Exercise → Pick each line containing "agent" out of the records.

Collected data →
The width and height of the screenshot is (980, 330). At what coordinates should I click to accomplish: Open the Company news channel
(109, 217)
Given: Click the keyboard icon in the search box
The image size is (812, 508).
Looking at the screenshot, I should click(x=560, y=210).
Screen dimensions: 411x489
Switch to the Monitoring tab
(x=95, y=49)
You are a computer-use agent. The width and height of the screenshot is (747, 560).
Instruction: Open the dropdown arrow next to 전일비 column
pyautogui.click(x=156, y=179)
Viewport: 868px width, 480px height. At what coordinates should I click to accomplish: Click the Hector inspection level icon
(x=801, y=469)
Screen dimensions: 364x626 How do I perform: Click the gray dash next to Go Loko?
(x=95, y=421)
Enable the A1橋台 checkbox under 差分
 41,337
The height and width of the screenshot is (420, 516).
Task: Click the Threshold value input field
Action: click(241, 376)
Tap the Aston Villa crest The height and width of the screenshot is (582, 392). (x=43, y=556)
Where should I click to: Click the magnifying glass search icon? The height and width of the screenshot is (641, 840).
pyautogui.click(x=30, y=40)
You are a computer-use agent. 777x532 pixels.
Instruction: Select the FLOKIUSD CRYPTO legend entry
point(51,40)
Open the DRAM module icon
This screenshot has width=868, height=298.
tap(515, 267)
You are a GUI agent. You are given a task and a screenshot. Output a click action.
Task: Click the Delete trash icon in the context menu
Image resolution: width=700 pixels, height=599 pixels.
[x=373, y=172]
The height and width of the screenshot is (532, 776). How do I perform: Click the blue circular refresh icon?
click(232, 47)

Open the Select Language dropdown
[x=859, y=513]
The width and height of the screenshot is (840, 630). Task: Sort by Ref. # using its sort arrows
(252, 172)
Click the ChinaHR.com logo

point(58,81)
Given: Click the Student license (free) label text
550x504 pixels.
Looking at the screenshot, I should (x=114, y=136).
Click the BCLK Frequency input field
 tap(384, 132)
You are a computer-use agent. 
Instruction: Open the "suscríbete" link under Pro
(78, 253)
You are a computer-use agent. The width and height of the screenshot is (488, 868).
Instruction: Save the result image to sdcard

Written solution →
You are a computer-use agent. The width and height of the screenshot is (747, 560).
You are a computer-use agent. 777x532 pixels.
You are a GUI agent. You are given a task and a screenshot. Output a click action.
You are a computer-use agent. 
You are a computer-use agent. The width and height of the screenshot is (488, 868).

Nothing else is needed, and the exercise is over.